[Stored records]
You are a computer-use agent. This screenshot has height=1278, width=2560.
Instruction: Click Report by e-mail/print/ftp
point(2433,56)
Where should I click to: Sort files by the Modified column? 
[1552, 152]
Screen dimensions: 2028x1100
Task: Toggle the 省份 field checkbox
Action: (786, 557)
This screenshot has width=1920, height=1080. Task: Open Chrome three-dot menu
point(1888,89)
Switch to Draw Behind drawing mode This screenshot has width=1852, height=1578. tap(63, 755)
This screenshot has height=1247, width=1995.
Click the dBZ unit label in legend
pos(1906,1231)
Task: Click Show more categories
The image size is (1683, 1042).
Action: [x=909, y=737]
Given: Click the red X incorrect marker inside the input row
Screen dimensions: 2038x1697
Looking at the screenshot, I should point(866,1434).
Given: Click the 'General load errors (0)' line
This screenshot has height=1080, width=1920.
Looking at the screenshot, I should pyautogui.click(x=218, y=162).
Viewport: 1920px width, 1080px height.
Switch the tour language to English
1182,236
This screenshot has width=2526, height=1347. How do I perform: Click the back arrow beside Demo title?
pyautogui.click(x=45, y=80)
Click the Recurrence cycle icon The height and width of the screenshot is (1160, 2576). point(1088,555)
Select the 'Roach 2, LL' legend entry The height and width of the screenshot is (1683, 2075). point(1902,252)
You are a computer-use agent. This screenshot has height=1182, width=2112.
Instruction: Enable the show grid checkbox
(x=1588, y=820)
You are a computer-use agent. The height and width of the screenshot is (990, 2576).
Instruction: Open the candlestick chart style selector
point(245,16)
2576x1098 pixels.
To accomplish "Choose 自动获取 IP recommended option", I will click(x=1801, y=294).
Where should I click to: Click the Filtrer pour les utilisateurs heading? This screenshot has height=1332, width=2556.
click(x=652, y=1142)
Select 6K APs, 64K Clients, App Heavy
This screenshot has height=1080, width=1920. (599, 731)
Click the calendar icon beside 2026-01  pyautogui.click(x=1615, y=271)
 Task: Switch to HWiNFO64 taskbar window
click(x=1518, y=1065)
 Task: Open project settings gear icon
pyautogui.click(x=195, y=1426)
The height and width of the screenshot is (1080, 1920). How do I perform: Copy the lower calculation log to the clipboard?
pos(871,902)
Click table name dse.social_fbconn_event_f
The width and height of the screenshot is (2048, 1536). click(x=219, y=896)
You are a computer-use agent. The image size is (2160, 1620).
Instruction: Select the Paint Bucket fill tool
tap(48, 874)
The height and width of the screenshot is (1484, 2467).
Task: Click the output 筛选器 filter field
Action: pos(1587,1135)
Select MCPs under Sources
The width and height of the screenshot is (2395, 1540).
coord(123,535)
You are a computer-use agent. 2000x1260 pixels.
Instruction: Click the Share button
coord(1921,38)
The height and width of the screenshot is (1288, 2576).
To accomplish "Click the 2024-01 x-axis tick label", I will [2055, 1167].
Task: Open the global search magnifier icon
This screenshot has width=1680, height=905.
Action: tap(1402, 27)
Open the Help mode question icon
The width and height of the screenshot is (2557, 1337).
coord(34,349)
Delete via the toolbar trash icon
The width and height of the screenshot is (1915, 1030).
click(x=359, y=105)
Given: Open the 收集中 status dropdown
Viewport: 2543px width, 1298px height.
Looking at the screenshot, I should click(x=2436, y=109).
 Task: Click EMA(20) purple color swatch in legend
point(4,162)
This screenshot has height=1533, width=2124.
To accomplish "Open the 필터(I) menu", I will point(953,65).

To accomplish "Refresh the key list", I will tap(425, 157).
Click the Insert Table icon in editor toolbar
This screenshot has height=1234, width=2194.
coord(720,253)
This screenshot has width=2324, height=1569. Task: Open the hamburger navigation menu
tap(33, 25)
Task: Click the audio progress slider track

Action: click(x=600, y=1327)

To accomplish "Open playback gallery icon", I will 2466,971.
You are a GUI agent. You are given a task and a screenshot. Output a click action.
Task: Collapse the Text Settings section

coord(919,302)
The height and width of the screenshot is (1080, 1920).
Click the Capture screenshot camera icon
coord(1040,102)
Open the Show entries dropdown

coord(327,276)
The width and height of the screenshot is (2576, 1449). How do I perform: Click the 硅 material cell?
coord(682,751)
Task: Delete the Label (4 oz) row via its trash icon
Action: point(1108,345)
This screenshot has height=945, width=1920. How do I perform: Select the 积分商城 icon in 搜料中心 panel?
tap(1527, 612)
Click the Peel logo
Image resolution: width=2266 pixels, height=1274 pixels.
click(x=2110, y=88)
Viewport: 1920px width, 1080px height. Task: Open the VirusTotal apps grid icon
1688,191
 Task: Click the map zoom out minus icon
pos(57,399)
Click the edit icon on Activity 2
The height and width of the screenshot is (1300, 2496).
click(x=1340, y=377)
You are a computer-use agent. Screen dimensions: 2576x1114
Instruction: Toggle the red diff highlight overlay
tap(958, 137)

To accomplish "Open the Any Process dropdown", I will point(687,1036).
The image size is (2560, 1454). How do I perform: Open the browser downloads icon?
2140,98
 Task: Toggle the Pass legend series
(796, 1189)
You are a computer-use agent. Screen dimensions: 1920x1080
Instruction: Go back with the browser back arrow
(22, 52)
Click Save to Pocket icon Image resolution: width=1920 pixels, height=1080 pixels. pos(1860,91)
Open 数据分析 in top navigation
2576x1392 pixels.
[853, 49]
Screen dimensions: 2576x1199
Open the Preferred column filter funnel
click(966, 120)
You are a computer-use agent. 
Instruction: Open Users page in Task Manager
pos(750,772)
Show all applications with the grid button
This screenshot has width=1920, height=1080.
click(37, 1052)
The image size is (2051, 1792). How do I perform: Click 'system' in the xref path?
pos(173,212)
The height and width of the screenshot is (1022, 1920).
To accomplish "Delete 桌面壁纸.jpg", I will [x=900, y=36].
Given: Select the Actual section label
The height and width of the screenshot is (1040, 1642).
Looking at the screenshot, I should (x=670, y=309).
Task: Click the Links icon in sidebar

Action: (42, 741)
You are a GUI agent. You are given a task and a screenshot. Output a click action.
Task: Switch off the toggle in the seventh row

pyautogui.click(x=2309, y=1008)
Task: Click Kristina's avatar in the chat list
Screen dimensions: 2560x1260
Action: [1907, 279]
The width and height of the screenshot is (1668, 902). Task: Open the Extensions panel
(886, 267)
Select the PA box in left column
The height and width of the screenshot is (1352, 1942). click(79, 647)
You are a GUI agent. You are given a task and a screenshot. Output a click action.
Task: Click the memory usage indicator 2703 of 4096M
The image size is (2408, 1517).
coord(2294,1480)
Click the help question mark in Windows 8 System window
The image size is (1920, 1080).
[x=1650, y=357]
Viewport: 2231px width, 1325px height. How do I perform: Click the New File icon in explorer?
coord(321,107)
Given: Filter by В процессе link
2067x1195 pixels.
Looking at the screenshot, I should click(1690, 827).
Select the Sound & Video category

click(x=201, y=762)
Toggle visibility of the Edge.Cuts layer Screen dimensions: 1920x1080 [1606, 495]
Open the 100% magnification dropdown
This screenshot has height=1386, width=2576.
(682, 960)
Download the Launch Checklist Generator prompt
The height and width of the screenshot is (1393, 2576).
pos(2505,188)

◆ Try it
Please give again the lines above between the line holding "Instruction: Click the Share button" and the line holding "Task: Open the global search magnifier icon", inclusive, exactly as they are and with nothing added.

◆ Answer space
Instruction: Click the Share button
coord(1921,38)
The height and width of the screenshot is (1288, 2576).
To accomplish "Click the 2024-01 x-axis tick label", I will [2055, 1167].
Task: Open the global search magnifier icon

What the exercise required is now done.